As for Weight Watchers – Yesterday I stuck to my points. I only ate 3 extra points, but I had earned 23 fit points yesterday from my workout and activity. I was pretty satisfied with my food intake. I ended up at 1585 calories. I had burned 453 in my cardio workout. If you subtract my workout from my calories in that makes a true calories in of 1132. I’m going to try to stick to my points without eating more than 6 extra per workout day. We’ll see if I start losing weight again. If I don’t, then I know for sure I have to eat low carb. I did prepare myself for this week a bit better this weekend….I got some fruit and veggies to snack on (though, not a ton of fruit) and I bought some peanut butter and rice cakes. The peanut butter should help me get more calories without skyrocketing my points. I tried about a 1/2 tbsp of peanut butter on a popcorn rice cake and it was delicious and only 2 points. I also bought some stuff to make my own breakfast casserole. A 13×9 pan makes 6 servings and it only ended up being 4 points a serving (I did not add this recipe to WW. I added it to MFP and then calculated the points with the WW app.)
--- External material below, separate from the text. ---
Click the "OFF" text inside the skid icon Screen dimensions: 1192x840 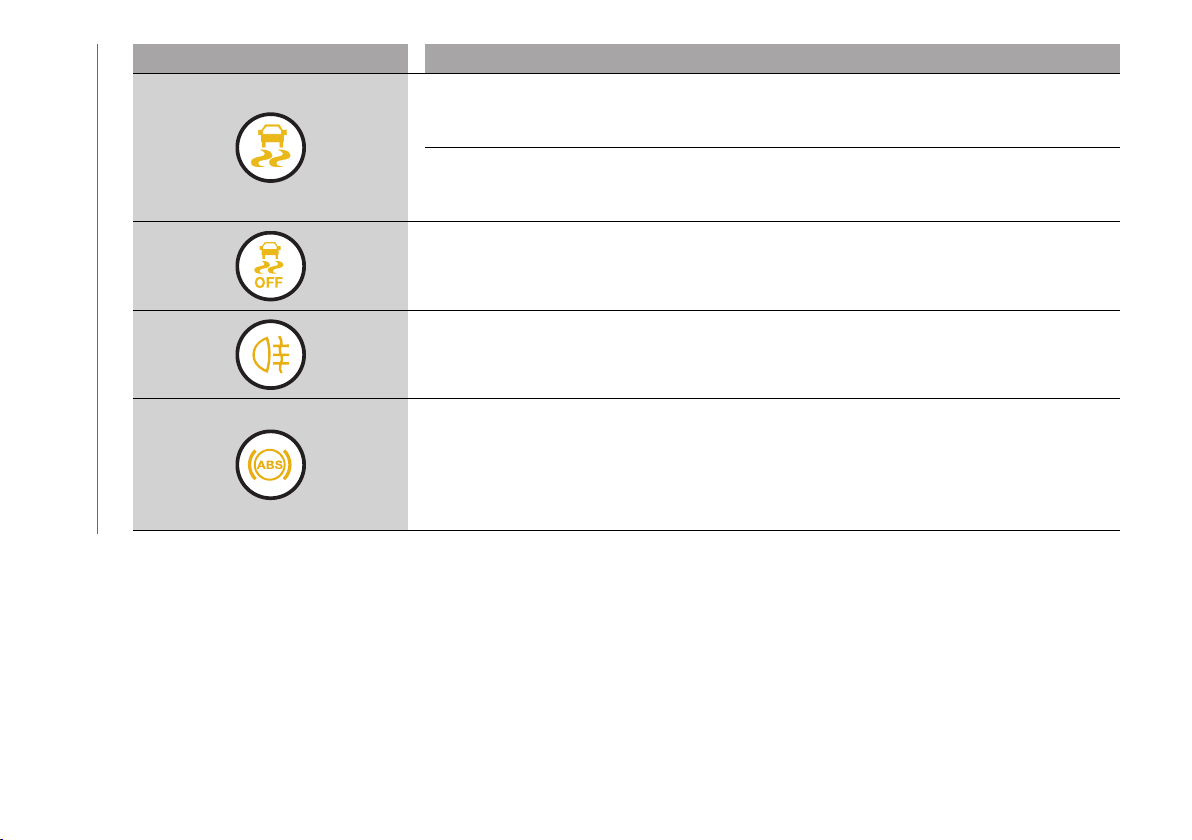click(x=269, y=282)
RECIPE (Serves 6, 4 smart points per serving):
2 cups of frozen hash brown potatoes (or ~145 grams)
3 large eggs
6 egg whites
5 oz Jimmy Dean Turkey Sausage Crumbles
8 oz Diced Ham
Preheat oven to 350°F
Spray 13×9 dish with grease
Mix up eggs and egg whites (salt and pepper to taste)
Add all the ingredients to the pan and mix thoroughly
Bake for 30 min.
Nutrition: 163 Calories; 6.9g Fat; 2.1g Sat Fat; 7g Carb; 0.6g Fiber; 1.7g Sugar; 17.4g Protein; 4 Smart Points.
You can top with cheese, but remember to add points for that. I added spinach to mine, too….just a cup, no extra points.
It’s yummy 🙂
Yesterday afternoon (after church and my crazy cardio workout) the hubby asked me to lay with him on the couch. (This is totally not usual, so of course I did it). We had a lazy afternoon. My boy was a bit jealous that daddy was cuddling mommy, LOL…kind of cute, a bit annoying.
It was a nice weekend. A bit busy Saturday….way too fast, but a nice weekend. This coming weekend will be crazy busy and I’m still not sure how I’m going to fit my workout in on Sunday, but I will do it at some point…maybe before church….who knows!